At least 13 people are dead, including four attackers, after Boko Haram launched the deadliest attack in months on the northeast Nigeria city that is the birthplace of the extremist group, police said Thursday. The attack came just hours before a visit by the country's acting president.
Nigeria late last year declared that Boko Haram had been crushed but attacks continue, often with young women strapped into explosives for suicide attacks.
The jihadists attacked late Wednesday in Maiduguri, the capital of Borno state, as evening prayers were ending, targeting four locations around the city. Thirteen people were killed, including four attackers, Police Commissioner Damian Chukwu said.
Extremists also clashed with soldiers outside the city in Alidawari village and Jiddari Polo suburb, where homes were set on fire, Chukwu said.
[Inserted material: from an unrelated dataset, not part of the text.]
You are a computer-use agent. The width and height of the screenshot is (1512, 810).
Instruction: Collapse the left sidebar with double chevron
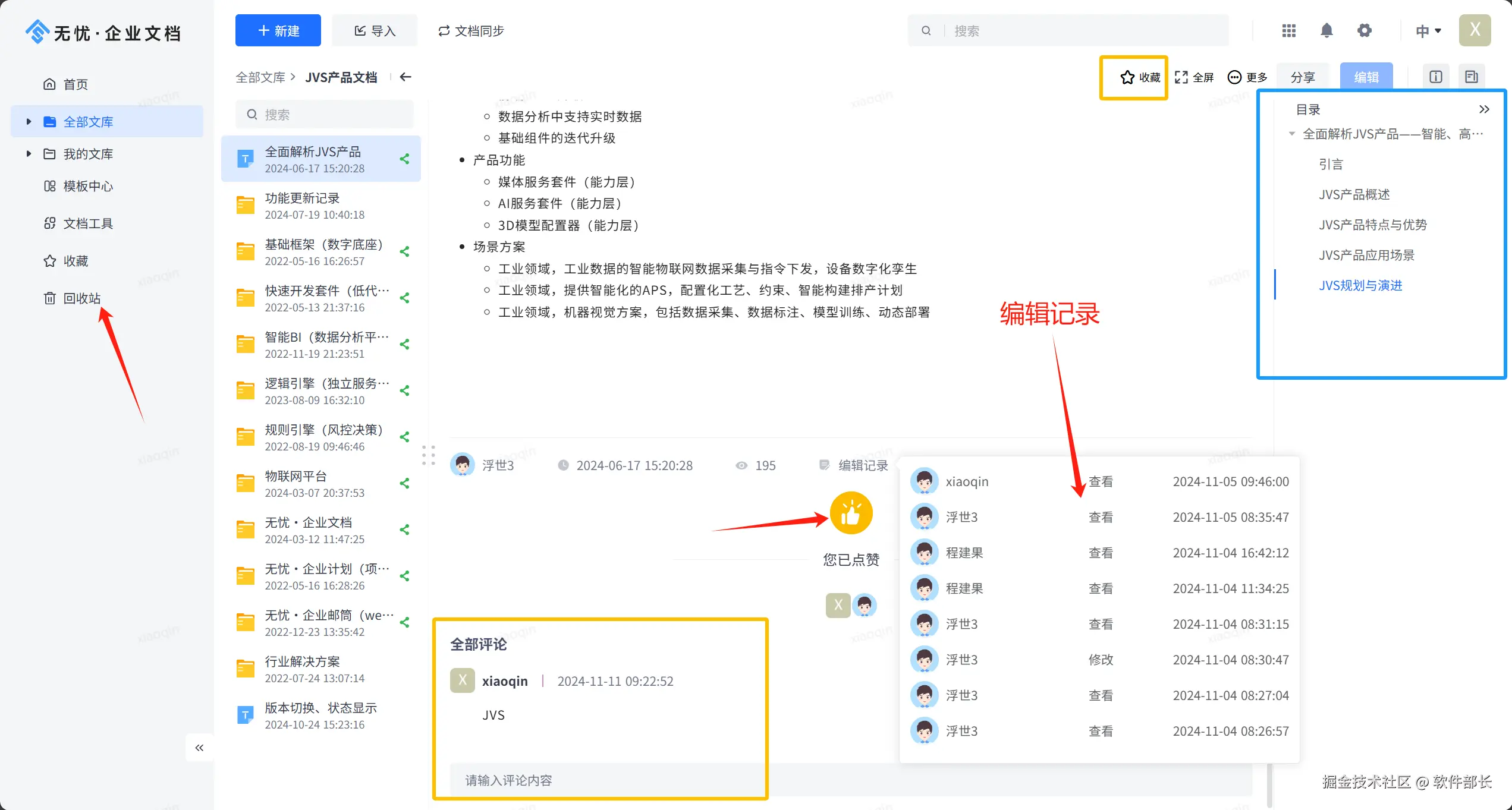coord(199,748)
Nigerian forces killed three Boko Haram insurgents in that fighting, he said, and one attacker was captured alive.
Acting president Yemi Osinbajo arrived in Maiduguri on Thursday to launch a food relief program for hundreds of thousands of people who have fled their homes in the wake of Boko Haram attacks in the region. The eight-year insurgency has killed more than 20,000, kidnapped thousands and spilled into neighboring countries, creating a vast humanitarian crisis with thousands said to be near starvation.
The attacks late Wednesday in Maiduguri took place in various locations around the Chad Basin Development Authority headquarters just before 9 p.m., resident Alhaji Bashir said. The targets included a mosque, he said.
Young members of a civilian defense group, who have come together to combat the Islamic extremists, saw one suicide bomber at the headquarters. "One of the youth vigilantes rushed to hold him, and the bomb went off and killed the suicide bomber and three other persons," Bashir said.
In another attack, a female suicide bomber entered a crowd of worshippers leaving prayers and detonated her explosives, he said.
Dozens of injured people filled the University of Maiduguri Teaching Hospital on Thursday, said Abba Shehu, a private security worker.
"It is a horrible sight we have here," he said. "I could not count the number of injured casualties at the accident and emergency ward, most of them sitting on the floor as the place is crowded and no beds to properly admit them."